Ce qui n’est pas recevable, c’est d’invoquer soi-disant l’intérêt de ces enfants pour valider les traitements qui leur ont été infligés parce que ça veut dire tout simplement qu’on peut se procurer un enfant dans n’importe quelles conditions. Et ensuite, une fois arrivés en France, on est gentil avec lui, on s’occupe bien de lui et on est des parents exemplaires, et bien on oubliera les conditions dans lesquelles il a été conçu et dans lesquelles il a été remis. Donc, ceux-là mêmes qui ont fait subir à l’enfant la GPA invoque ensuite l’intérêt de l’enfant pour régulariser la situation qu’ils ont eux-mêmes suscités, eux-mêmes crées. Donc, la Cour Européenne des Droits de l’Homme se fonde sur l’intérêt de l’enfant mais en réalité, elle désert l’intérêt de l’enfant. C’est peut-être les droits de l’homme qu’elle promeut mais certainement pas les droits de l’enfant.

Il existe beaucoup d’enfants qui sont nés de GPA à l’étranger qui sont en France et qui ne bénéficient d’aucun statut, d’aucune reconnaissance. Que faire alors pour ces situations de fait ?
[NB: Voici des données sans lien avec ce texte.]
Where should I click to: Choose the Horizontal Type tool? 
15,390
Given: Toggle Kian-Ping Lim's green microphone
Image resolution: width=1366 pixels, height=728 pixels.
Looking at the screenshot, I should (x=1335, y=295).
Tout d’abord, il est faux de dire que les enfants issus de GPA n’ont pas de statut. Ces enfants ont un statut, ils ont un état civil, ils ont une filiation qui découle simplement du droit du pays de leur naissance. Et tout ce que fait la justice française, c’est qu’elle refuse de fonder cet état civil dans le droit français. Donc, il en résulte certes une contrainte qui est d’abord administrative parce qu’à chaque fois qu’il faut justifier la filiation de ces enfants, au lieu de s’adresser à l’état civil français, il faut demander un extrait d’acte de naissance à l’autorité étrangère. Il faut ensuite produire cet acte de naissance qui a été traduit. Donc, il en résulte effectivement une certaine gêne et aussi un certain malaise parce que lorsque les français produisent des actes de naissance étrangers, il en résulte immédiatement une certaine suspicion, au moins un étonnement qui fait que leur situation est un petit peu compliquée. Mais ces contraintes sont réelles, elles ne pèsent pas du tout sur les enfants parce qu’on a encore jamais vu un enfant faire lui-même une demande de son acte de naissance. Ces contraintes pèsent sur les adultes qui se sont mis eux-mêmes délibérément dans cette situation. Et ces contraintes sont tout à fait mesurées par rapport à l’enjeu qui est de dissuader les personnes tentées de le faire, de recourir à des gestations pour autrui à l’étranger.